I was trying to create a sparse matrix using scipy.sparse (100000 X
100000) with just the first row and first column filled with ones.
Lets call this matrix Asp. This is how I created Asp

from scipy import sparse
Asp = scipy.lil_matrix(100000,100000)
for i in range(100000):
Asp[i,0] = i
Asp[0,i] = i
Bsp = (Asp.tocsr())*(Asp.tocsr())

This multiplication to get Bsp is taking a long time (to the order of
over an hour).
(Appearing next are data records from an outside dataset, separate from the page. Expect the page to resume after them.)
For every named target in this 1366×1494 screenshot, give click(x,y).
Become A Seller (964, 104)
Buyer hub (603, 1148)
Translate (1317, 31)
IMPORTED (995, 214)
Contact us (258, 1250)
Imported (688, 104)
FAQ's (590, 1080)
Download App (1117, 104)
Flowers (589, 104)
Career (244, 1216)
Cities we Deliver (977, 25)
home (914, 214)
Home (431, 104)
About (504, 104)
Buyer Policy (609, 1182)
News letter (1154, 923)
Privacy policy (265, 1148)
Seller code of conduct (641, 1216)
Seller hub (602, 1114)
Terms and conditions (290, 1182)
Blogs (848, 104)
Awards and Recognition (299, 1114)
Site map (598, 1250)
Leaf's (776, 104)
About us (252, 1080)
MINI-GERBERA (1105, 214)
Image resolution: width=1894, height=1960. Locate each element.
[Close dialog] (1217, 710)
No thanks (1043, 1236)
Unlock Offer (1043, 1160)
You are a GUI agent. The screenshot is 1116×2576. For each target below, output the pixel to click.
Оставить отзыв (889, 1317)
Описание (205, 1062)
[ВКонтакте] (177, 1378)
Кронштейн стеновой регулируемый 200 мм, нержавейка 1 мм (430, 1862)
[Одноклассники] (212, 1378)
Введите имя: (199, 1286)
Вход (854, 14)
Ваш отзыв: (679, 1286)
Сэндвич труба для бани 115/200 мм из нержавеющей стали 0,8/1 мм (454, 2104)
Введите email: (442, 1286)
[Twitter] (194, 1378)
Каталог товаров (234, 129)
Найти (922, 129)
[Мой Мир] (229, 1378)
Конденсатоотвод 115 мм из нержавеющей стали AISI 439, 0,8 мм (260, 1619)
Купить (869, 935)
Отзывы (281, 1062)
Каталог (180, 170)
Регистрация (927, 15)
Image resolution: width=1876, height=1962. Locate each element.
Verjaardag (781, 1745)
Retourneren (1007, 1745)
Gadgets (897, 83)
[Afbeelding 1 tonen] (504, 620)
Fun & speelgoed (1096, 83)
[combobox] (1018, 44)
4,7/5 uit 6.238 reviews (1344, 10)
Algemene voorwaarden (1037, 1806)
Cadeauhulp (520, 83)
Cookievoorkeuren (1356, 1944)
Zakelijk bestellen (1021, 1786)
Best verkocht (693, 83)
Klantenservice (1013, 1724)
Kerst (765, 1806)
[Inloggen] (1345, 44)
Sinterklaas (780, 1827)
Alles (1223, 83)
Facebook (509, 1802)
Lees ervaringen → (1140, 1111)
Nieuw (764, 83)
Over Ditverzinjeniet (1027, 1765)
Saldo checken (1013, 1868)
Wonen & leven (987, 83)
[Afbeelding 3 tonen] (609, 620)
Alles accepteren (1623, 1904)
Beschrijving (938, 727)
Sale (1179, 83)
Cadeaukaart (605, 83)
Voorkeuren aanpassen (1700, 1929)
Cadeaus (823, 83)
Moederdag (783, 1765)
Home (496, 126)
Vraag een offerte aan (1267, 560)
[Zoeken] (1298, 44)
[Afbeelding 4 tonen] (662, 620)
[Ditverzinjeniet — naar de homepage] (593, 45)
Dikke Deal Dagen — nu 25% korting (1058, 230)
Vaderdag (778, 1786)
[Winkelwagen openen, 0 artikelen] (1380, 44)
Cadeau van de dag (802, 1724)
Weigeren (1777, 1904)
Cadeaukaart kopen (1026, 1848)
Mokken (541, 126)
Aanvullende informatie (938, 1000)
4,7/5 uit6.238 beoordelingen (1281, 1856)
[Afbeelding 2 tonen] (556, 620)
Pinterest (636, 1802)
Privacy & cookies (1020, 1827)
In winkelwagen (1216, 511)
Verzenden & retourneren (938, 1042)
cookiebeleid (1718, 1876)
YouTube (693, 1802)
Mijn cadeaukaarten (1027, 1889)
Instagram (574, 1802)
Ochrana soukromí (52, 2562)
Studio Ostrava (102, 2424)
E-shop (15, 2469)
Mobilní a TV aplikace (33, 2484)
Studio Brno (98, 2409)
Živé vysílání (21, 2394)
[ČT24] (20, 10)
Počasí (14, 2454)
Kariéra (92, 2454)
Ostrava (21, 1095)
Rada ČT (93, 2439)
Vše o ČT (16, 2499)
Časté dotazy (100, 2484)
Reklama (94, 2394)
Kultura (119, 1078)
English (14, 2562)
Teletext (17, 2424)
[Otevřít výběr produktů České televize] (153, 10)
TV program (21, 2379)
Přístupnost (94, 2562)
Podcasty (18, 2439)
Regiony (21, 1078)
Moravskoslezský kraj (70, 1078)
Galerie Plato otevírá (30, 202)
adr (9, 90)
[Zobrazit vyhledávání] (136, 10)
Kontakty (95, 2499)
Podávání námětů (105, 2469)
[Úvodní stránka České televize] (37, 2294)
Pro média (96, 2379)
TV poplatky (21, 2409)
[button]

Is there some other way of storing such huge sparse
matrices and doing their multiplications or is this the most optimal
way?

dingo_1980, May 13, 2008

2. ### Peter OttenGuest

I think sparse matrices don't help here because the result isn't sparse.
Looking at your example I think you can see that A[i,k] == A[i,0]*A[0,k] for
i,k != 0,0, so for a matrix of that structure you might get away with
something like

# use at your own risk
import numpy

N = 10**4 # I get a MemoryError for a bigger exponent
b = numpy.array(range(N))
a = numpy.zeros((N, N)) + b
a *= a.transpose()
a[0,0] = (b*b).sum()
print a

But for expert advice you better ask on the numpy mailing list...

Peter

Peter Otten, May 13, 2008

3. ### Peter OttenGuest

I think sparse matrices don't help here because the result isn't sparse.
Looking at your example I think you can see that B[i,k] == A[i,0]*A[0,k] for
i,k != 0,0, so for a matrix of that structure you might get away with
something like

# use at your own risk
import numpy

N = 10**4 # I get a MemoryError for a bigger exponent
b = numpy.array(range(N))
a = numpy.zeros((N, N)) + b
a *= a.transpose()
a[0,0] = (b*b).sum()
print a

But for expert advice you better ask on the numpy mailing list...

Peter

Peter Otten, May 13, 2008
4. ### Peter OttenGuest

Sorry, this is nonsense.

Peter Otten, May 13, 2008
5. ### Peter OttenGuest

Maybe not as bad as I feared. I seems you can't transpose and
inplace-multiply, so

# use at your own risk
import numpy

N = 5
b = numpy.array(range(N))
a = numpy.zeros((N, N)) + b
a = a * a.transpose()
a[0,0] = (b*b).sum()
print a

might work if there is sufficient memory available...

Peter

Peter Otten, May 13, 2008